То же самое – и судьба Имогены. Здесь также поэт воспользуется собственными трагедиями, но к Отелло прибавит Лира: изгнание Имогены будто списано с первой сцены великой драмы. Дальше: муж Имогены встретится с двойником Яго, роль платка выполнит браслет, но это не важно. Существенно преобразование Яго в Иоахимо. Там был строго мотивированный злодейский умысел, который основывался на природе действующего лица и вытекал из его положения; здесь – просто жестокий каприз, не больше чем зависть легкомысленного любителя женской красоты. И, конечно, Иоахимо столь же просто раскаивается, как и решается совершить преступление. Постум поручает другому лицу убить Имогену, но так как все ужасы и хитрая интрига были только игрой воображения, то опять в заключение «небесных сил персты коснулись струн гармонии и мира». И весь вопрос именно в «небесных силах»: они здесь, как и в Зимней сказке, – основная пружина действия.

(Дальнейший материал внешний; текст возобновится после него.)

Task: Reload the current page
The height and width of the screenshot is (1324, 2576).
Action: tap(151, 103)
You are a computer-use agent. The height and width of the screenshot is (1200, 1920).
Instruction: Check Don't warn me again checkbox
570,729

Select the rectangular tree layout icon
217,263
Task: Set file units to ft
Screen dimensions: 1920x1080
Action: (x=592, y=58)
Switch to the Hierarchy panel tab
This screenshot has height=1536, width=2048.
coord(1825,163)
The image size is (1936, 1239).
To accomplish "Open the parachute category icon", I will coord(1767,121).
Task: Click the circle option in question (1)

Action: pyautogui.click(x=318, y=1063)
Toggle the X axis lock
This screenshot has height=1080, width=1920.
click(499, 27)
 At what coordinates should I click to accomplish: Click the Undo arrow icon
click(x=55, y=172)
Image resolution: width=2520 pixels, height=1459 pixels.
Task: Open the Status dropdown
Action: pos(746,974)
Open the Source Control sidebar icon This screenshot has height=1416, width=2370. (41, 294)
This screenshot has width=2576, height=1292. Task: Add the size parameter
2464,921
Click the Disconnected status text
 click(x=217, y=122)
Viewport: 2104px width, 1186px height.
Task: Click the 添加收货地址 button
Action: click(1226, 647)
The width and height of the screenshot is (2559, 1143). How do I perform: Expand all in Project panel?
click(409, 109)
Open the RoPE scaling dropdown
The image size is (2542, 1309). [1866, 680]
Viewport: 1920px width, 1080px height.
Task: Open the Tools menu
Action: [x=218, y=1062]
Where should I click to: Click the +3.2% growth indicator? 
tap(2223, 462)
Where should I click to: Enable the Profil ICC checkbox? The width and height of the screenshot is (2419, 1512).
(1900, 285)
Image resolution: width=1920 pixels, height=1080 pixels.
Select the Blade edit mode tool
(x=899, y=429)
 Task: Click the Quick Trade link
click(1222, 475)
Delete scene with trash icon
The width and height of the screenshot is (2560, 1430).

Но зато Имогена – двойник Сильвии – гораздо эффектнее своей предшественницы. Сильвия также бежит из отцовского дома, но в ее действиях нет такой сознательной нравственной силы. Она – увлекающийся ребенок сравнительно с Имогеной, свидетельствующей в лицо разгневанному отцу о своей любви. В некоторые минуты она драматизмом настроений превосходит Джульетту, открытым мужеством равняется с Дездемоной и решительно выше обеих трагических героинь зрелостью своей натуры. Поэт еще до начала пьесы заставил Имогену пройти суровую школу жизни при дворе малодушного отца и злобной мачехи, выдержать искус полного одиночества, особенно мучительного для юной принцессы. Легко представить, что она окажется на высоте какого угодно драматического положения и сумеет дать отпор всякому посягательству на ее свободу и достоинство. Отпор будет не только молчаливый, пассивный или тайный, как это мы видели в историях Дездемоны, Джульетты и Корделии. Имогена отлично говорит, в ее распоряжении неотразимая логика нравственности и житейского смысла, и она победоносно пускает ее в ход. Такое развитие получили личности героинь, воплощающие, по исконному шекспировскому представлению, силу и величие чувства. В такой же степени усовершенствован и другой мотив комедий – идиллия.